Last day for DPP to appeal O’Donoghue jail term
O’Donoghue was last month jailed for four years for the manslaughter of 11-year-old Robert Holohan, triggering an angry reaction from the boy’s family.
The boy’s mother, Majella Holohan, wrote to DPP James Hamilton asking him to appeal against what she said was the shortness of the sentence.
The deadline for any appeal by the DPP passes at the end of today - 28 days since O’Donoghue was jailed at the Central Criminal Court sitting at Ennis, Co Clare.
But a courts source said that an appeal from the Director of Public Prosecutions was unlikely.

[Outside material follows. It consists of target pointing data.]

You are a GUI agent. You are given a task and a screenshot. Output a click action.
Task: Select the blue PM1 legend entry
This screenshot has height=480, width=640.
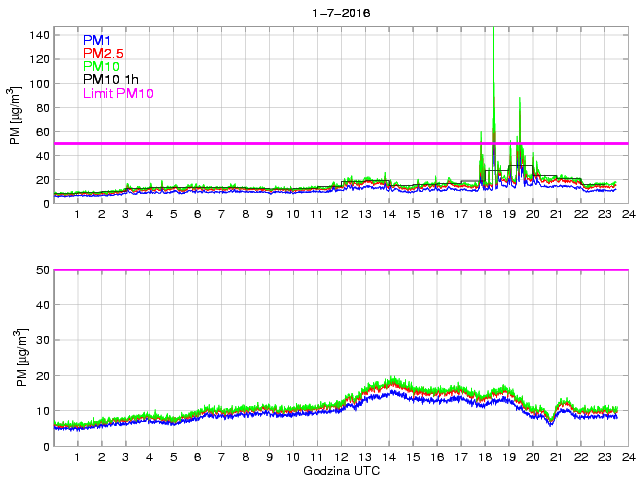[x=97, y=39]
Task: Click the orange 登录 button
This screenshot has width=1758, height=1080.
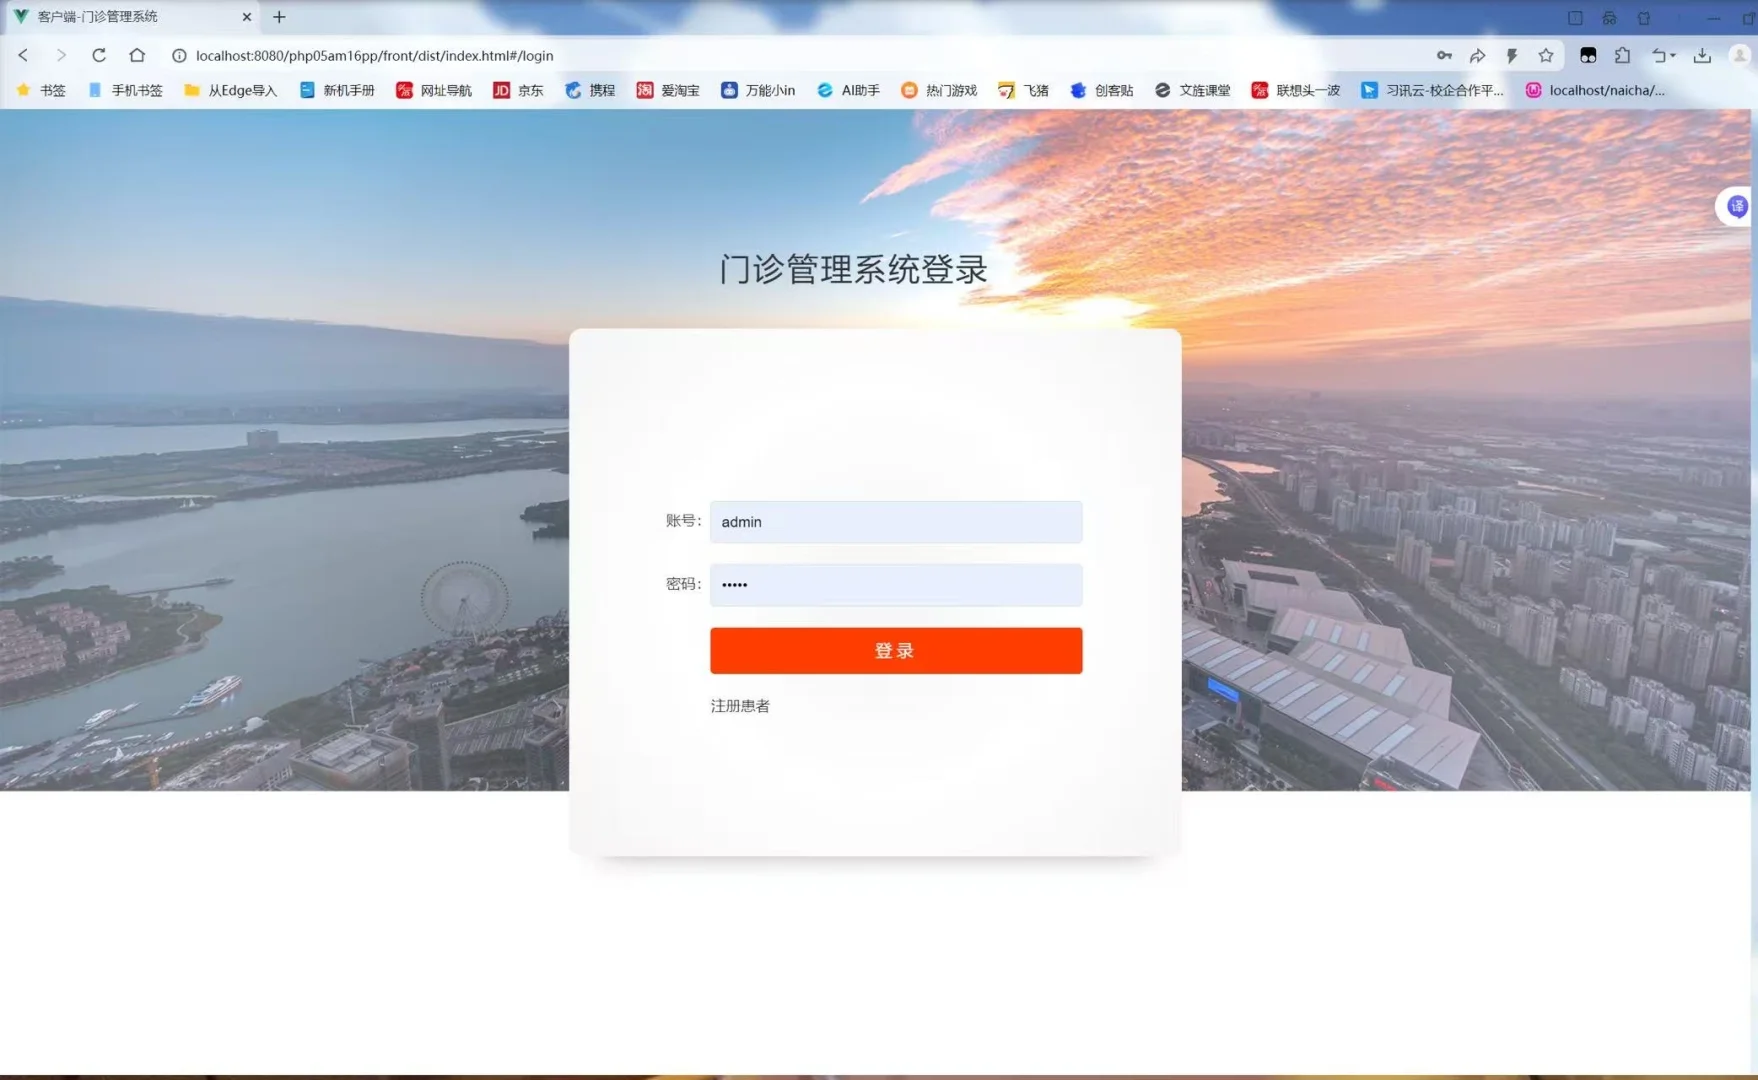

And the DPP’s office has a “no comment” policy.
Frank Buttimer, Wayne O’Donoghue’s solicitor, said he has not been informed of any appeal.

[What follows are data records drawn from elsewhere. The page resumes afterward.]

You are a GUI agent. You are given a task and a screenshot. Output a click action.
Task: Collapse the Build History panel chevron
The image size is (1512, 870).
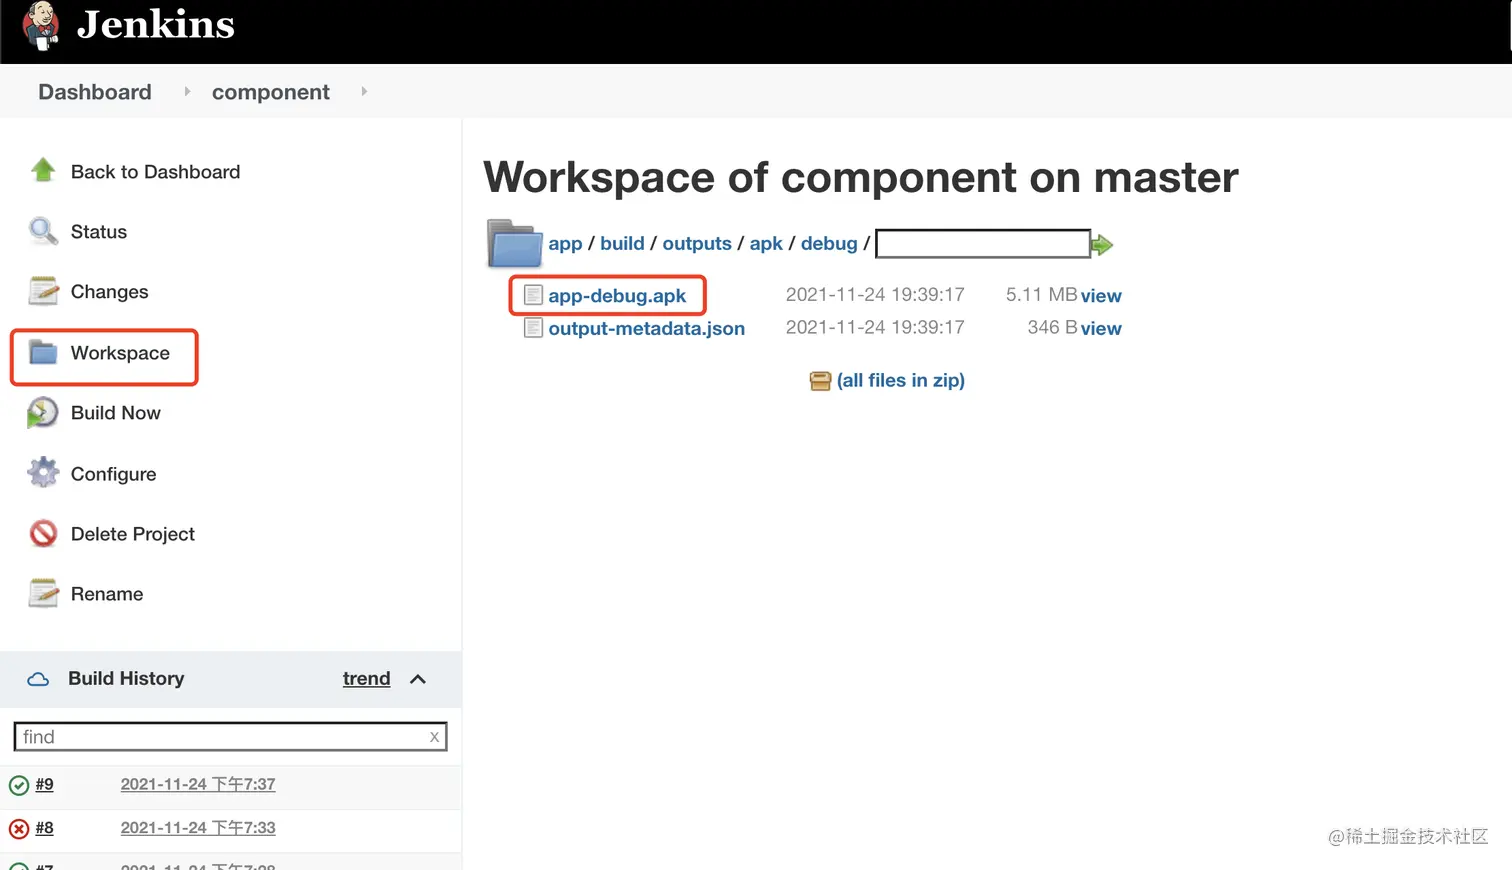click(418, 679)
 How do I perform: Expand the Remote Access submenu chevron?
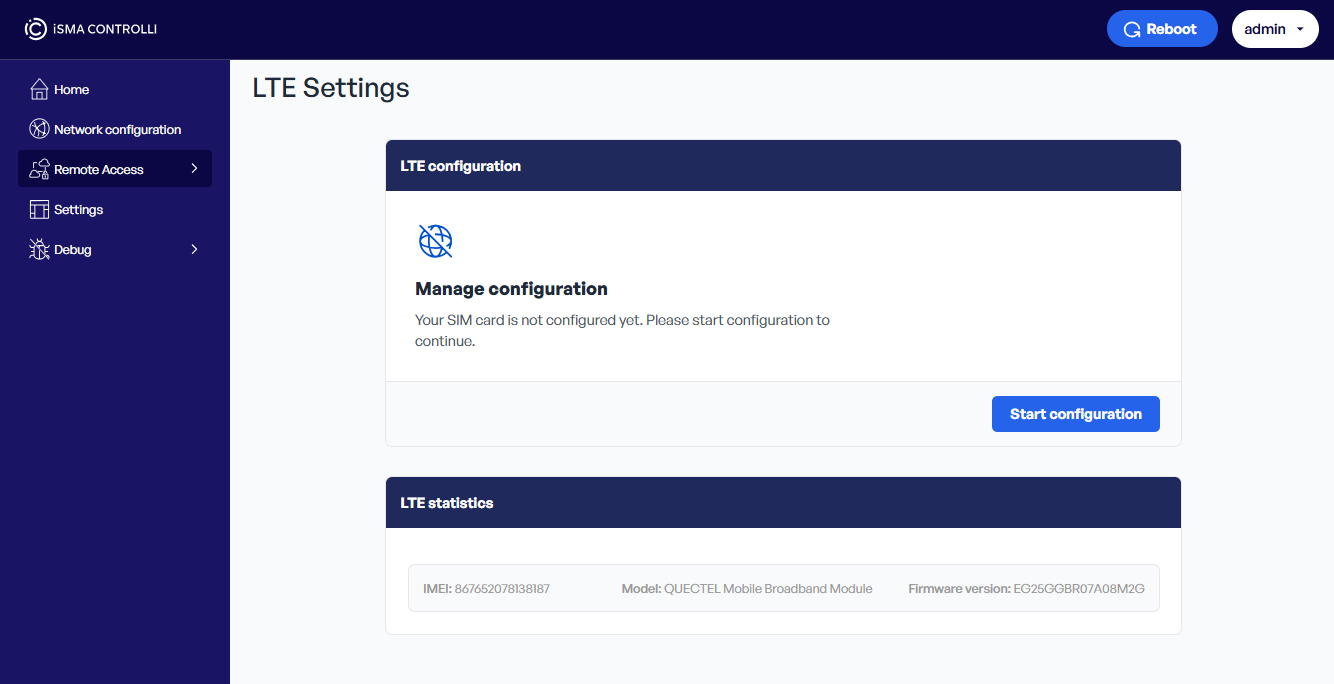click(x=194, y=169)

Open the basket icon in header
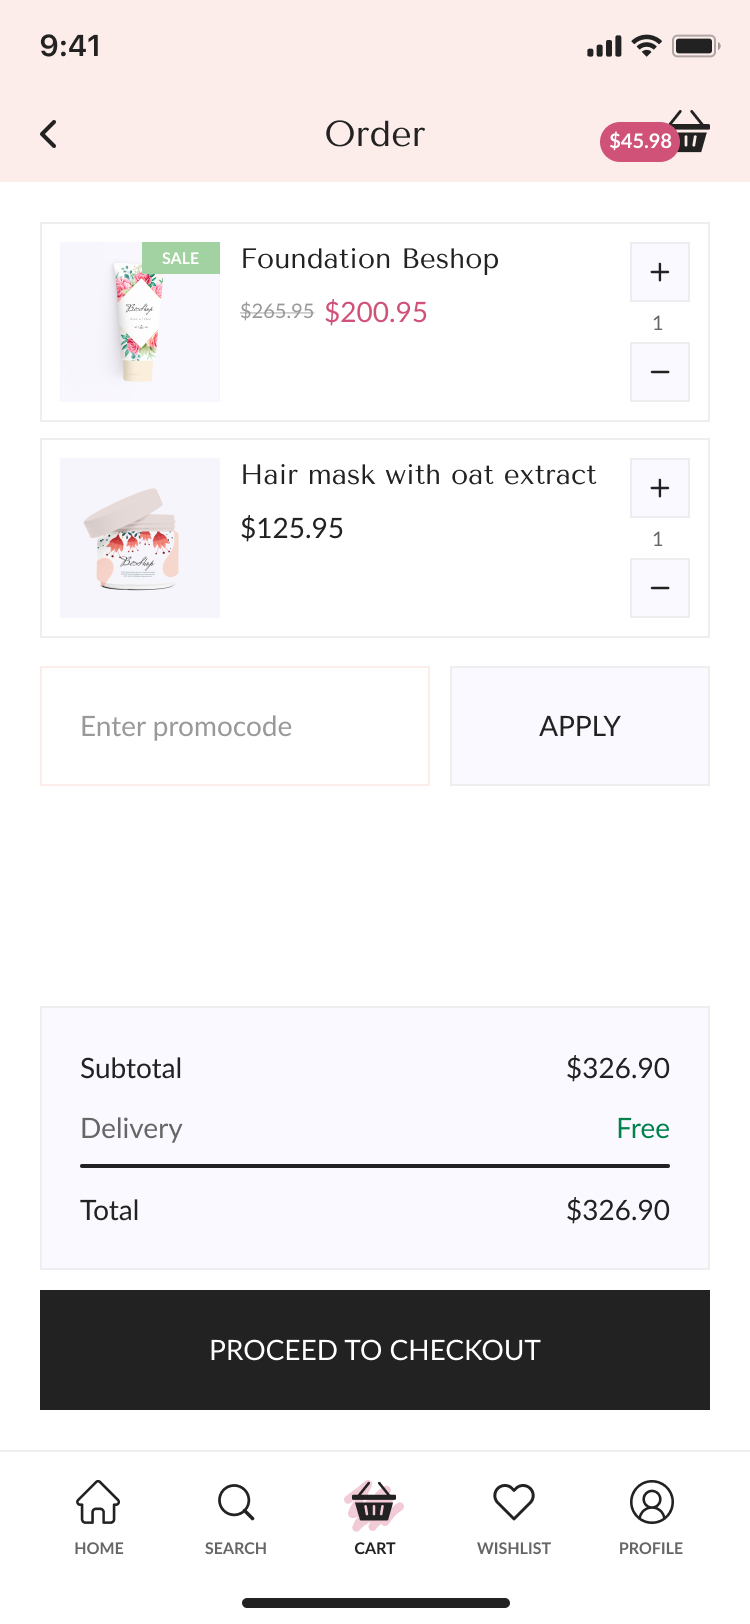(692, 132)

He has already indicated that his 21-year-old client will be serving his term and will not appeal the sentence.
Speaking on the day the 21-year-old was jailed, Mr Buttimer said: “Wayne O’Donoghue ... has accepted responsibility for the tragic death of Robert Holohan.
“He accepts the penalty of the court and will now proceed to serve his sentence without appeal.”

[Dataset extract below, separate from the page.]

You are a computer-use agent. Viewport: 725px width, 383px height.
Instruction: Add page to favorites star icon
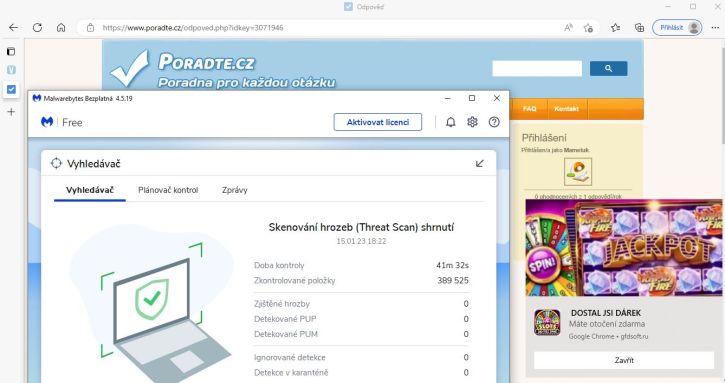(589, 28)
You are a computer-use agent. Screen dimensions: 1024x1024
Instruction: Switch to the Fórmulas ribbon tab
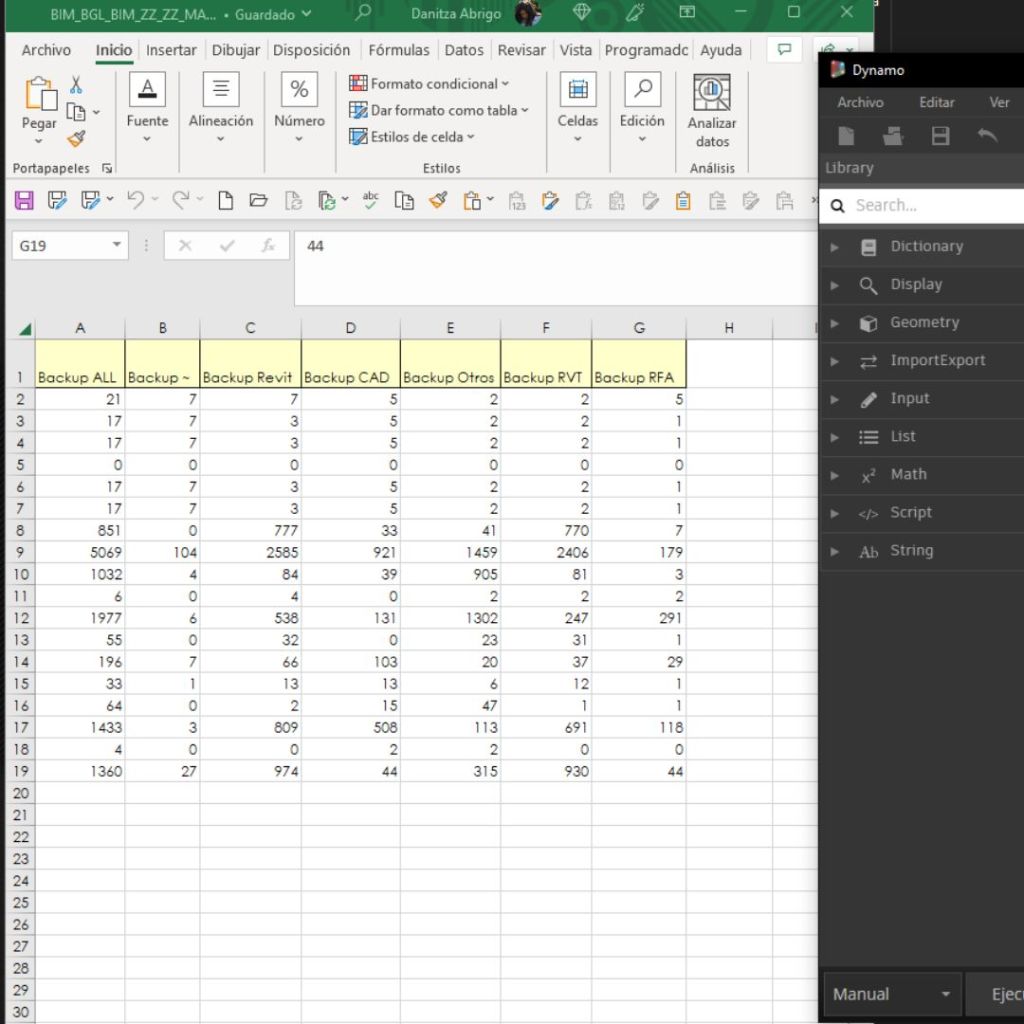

However, Ms Holohan contacted the DPP, asking him to exercise his powers to ask the Appeal Court to get the jail sentence increased.
But Mr Justice Paul Carney, who jailed O’Donoghue, said the length of the sentence he imposed was determined by the rules made by Appeal Court judges.
Sentencing O’Donoghue, he said: “It is common for family members, at the conclusion of cases such as this, to complain that the life of their loved one was valued by the court only at the level of the sentence imposed.
“This is an approach which the courts do not and cannot take.
“Obviously, young Robert’s life was so precious as to be incapable of measurement in any such terms. It is also the case that nothing I can do or say could in any way assuage the Holohans’s grief.
“In imposing sentence I am not a free agent but am subject to the directions of the Court of Criminal Appeal,” he said.
Solicitor Ernest Cantillon, who represents the Holohans, was unavailable for comment.